Le mérite et, si je puis dire, l’austère agrément de l’ouvrage, ne consiste pas seulement en ce qu’il épuise un sujet particulier, mais encore et bien plutôt en ce qu’il l’élargit et l’élève. Comme a dit le maître par excellence de la philosophie antique, « il n’y a de science que du général. » Cela est vrai même de la science, ou de la connaissance, de l’art, et quand nos modernes musicographes, — ils sont trop pour les nommer et les remercier tous — au lieu d’isoler la musique et de l’abstraire, s’efforcent de la rapporter à tous les modes de la pensée, à toutes les périodes de l’histoire, c’est pour lui donner ou lui rendre sa place, c’est afin qu’on reconnaisse et qu’on proclame, après un injuste et long oubli, son « éminente dignité. »

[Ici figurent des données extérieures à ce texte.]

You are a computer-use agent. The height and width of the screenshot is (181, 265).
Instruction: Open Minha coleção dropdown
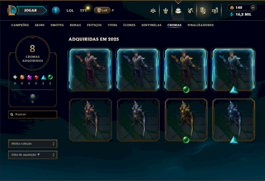point(32,144)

A propos de cent motets du XIIIe siècle, M. Pierre Aubry fait d’abord, en raccourci, l’histoire du motet à cette époque. Il enferme l’étude d’un genre déterminé dans un temps défini. Ce genre, vous n’êtes peut-être pas sans l’ignorer, n’a pas eu pour créateurs les Roland de Lassus ou les Palestrina. L’origine en est de quelque deux cent cinquante ans antérieure, et le manuscrit de Bamberg nous offre les exemplaires les plus caractéristiques d’une forme dont le règne de saint Louis vit déjà la perfection. Elle dérive directement d’un type primitif, l’organum, admis dès la fin du XIIe siècle dans les offices de la liturgie parisienne. L’organum était une pièce « mélodique sans paroles, et peut-être instrumentale, à deux, à trois ou à quatre parties, dont les parties supérieures se déroulent au-dessus d’un chant donné appelé ténor, lequel est toujours emprunté au répertoire liturgique. » Or il arriva ceci : vraisemblablement au début du XIIIe siècle, et dans le diocèse de Paris, on eut l’idée d’ajouter aux mélodies sans paroles un texte poétique. Et comme, dans l’ancienne langue et par opposition au « son, » lequel était la musique, la poésie s’appelait le « mot, » on désigna tout naturellement cette nouvelle et brève composition par le nom de « motet, » ou petit « mot. »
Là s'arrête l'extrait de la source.